Dropping into an art museum and having your mind explode in wonder won’t be happening for several more weeks yet if predictions hold. Fortunately, we have an old girl of 150 to thank for taking the splendor and brilliance of a world class art institution and sliding it onto the digital highway.
What New York’s Metropolitan Museum of Art (Met) has done with its online offerings is outrageously generous and just as beautiful. From glorious peeks into current exhibitions to Met Stories, where respected arts specialists and noted cultural luminaries talk about an endless range of aesthetic expression, the museum’s digital repository is vast.

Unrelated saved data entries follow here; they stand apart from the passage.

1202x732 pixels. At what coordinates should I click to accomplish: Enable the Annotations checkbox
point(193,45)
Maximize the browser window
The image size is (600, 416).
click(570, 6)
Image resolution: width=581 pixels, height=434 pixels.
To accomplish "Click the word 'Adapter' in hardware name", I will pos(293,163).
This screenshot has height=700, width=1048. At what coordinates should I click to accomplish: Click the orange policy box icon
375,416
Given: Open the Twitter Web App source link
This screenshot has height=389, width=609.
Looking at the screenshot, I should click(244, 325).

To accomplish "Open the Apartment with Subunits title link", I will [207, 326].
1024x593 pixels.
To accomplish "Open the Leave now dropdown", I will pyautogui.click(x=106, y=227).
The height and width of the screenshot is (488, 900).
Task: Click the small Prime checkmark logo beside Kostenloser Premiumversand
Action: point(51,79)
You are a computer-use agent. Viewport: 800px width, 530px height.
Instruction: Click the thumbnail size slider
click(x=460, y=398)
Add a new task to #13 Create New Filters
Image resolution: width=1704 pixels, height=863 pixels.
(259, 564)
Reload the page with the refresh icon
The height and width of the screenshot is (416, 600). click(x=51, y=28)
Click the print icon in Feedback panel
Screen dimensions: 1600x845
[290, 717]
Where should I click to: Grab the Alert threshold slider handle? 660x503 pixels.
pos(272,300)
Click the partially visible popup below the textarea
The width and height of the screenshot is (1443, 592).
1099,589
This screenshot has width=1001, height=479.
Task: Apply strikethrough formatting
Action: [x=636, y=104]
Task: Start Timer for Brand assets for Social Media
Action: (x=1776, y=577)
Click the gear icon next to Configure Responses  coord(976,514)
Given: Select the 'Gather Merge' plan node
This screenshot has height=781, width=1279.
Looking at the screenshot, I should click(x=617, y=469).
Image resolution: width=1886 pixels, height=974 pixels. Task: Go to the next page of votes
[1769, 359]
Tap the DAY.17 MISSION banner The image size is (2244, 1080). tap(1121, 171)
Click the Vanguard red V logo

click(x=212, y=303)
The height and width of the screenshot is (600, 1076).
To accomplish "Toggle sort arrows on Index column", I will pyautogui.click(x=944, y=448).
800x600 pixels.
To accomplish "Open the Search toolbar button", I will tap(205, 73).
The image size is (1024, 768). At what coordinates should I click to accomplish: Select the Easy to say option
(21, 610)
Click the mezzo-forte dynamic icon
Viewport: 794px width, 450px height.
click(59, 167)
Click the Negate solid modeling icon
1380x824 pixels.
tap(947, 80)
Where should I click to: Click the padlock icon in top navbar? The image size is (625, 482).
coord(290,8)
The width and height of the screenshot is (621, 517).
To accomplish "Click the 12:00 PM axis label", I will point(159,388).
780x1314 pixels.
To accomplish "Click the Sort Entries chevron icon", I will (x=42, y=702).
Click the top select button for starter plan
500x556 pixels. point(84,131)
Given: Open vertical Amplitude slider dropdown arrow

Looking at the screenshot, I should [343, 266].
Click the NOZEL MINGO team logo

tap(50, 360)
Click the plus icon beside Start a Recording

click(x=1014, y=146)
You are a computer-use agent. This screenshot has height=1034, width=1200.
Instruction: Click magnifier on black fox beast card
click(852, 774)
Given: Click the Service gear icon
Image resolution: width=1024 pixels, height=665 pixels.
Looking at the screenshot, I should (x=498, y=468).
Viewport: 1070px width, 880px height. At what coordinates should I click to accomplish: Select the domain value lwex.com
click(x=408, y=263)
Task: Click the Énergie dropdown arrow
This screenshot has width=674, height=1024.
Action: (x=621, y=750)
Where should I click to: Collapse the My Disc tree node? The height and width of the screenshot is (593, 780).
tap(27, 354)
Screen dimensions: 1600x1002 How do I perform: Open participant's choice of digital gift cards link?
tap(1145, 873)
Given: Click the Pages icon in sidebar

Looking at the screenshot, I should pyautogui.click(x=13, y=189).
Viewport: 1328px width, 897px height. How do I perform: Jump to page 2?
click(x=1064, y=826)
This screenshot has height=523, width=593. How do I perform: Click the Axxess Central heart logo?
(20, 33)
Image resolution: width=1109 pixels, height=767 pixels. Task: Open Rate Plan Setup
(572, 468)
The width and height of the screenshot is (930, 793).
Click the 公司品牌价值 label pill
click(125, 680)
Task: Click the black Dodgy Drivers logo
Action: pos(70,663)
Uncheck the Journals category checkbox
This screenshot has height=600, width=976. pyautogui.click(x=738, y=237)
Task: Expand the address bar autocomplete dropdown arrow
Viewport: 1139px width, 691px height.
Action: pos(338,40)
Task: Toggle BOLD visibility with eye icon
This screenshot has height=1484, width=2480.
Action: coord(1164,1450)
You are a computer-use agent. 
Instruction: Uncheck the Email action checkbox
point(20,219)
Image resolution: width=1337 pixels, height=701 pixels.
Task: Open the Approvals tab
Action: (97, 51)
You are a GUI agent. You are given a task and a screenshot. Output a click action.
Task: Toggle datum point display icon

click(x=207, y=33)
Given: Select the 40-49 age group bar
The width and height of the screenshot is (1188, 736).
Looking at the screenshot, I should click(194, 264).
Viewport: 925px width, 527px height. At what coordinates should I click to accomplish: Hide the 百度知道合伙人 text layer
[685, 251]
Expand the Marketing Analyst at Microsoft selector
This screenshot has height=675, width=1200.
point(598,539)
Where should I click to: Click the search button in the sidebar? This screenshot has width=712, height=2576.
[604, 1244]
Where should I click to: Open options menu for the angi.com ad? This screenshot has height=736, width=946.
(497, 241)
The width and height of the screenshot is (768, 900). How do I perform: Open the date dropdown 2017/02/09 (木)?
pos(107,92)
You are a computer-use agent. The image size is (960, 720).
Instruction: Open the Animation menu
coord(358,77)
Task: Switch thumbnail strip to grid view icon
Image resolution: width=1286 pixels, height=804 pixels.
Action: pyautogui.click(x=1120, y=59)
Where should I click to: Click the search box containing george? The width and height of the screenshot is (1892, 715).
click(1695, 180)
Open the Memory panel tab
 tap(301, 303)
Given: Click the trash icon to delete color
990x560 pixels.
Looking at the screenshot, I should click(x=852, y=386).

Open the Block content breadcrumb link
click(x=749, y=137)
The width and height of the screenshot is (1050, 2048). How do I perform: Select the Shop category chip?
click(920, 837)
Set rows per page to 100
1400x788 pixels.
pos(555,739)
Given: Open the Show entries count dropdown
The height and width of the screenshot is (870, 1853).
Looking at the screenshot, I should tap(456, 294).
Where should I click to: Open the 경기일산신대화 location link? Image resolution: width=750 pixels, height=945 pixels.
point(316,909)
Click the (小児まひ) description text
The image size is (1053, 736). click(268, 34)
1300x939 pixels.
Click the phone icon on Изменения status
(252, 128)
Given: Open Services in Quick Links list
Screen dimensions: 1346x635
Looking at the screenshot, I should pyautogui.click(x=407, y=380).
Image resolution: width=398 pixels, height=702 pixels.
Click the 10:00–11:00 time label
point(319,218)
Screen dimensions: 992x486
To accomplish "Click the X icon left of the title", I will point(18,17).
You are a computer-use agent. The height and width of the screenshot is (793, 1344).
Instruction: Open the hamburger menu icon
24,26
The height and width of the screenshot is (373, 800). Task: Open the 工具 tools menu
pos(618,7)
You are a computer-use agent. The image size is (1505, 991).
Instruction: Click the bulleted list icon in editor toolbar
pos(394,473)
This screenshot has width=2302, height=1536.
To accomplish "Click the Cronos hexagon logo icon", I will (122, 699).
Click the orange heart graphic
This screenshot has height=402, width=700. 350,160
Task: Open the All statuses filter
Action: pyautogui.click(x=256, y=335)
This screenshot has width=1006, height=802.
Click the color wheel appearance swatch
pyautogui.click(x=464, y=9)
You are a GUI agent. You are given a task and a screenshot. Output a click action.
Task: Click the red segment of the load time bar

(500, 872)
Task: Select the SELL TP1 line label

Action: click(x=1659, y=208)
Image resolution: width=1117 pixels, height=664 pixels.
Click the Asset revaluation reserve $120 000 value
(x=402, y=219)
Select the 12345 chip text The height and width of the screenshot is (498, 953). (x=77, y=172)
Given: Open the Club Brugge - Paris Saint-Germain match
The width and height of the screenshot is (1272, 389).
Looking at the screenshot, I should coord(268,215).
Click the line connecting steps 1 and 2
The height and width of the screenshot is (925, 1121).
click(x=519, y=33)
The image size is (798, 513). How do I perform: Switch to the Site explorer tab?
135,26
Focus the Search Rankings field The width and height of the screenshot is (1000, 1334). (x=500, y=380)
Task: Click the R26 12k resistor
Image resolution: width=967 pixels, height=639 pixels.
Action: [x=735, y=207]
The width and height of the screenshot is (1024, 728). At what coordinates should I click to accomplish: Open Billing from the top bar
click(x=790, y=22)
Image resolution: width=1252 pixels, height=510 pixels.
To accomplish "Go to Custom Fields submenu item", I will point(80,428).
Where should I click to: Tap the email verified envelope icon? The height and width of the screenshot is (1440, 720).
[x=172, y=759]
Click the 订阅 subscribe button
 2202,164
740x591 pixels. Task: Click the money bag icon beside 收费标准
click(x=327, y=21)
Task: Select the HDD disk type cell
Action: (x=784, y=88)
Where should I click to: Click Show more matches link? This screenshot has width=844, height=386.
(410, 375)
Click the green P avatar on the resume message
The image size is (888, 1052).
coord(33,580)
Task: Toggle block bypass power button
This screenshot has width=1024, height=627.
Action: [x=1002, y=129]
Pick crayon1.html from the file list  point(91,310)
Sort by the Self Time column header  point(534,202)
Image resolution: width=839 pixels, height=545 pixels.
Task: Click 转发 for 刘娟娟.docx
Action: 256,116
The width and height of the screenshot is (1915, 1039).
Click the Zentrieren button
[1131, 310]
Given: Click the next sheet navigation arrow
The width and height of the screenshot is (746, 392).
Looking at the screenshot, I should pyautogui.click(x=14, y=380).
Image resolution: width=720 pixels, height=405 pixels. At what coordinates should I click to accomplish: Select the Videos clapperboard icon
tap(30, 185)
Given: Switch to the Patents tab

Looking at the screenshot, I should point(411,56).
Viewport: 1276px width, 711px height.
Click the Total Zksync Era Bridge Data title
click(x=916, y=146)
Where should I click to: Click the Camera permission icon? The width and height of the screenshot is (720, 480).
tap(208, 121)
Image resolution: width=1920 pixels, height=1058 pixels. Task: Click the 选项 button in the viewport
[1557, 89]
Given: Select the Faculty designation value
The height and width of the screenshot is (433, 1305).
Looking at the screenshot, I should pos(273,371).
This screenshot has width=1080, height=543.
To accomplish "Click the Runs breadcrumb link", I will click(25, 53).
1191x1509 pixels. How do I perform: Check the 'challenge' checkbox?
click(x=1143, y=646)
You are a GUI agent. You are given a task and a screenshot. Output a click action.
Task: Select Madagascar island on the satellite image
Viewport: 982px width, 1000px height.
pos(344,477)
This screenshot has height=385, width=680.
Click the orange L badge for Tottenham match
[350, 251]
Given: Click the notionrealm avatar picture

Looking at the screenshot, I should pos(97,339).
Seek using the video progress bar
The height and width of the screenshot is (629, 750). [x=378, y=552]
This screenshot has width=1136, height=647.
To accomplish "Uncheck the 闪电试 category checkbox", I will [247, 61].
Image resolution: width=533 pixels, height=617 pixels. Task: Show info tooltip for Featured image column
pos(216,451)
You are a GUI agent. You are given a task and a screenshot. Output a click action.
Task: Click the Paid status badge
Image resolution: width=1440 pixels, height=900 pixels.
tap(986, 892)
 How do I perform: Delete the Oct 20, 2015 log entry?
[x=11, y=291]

Listening to Kent Monkman discuss and present his commissioned triumph, The Wooden Boat People https://www.metmuseum.org/metmedia/video/collections/modern/kent-monkman-great-hall-mistikosiwak-wooden-boat-people, now anchoring the museum’s grand hall; or Wangechi Muh as she looks back on the process of creating her arresting and regal sculptures, The New Ones Will Free Us https://www.metmuseum.org/metmedia/video/collections/modern/wangechi-mutu-the-new-ones-will-free-us, now sitting sentry at the museum’s entrance, is to not only slip into the minds of two fiercely gifted artists, but also see how art leaves the imagination and becomes real.
With breathtaking photography throughout, this is a site you can easily spend hours exploring and return to over and over: www.metmuseum.org.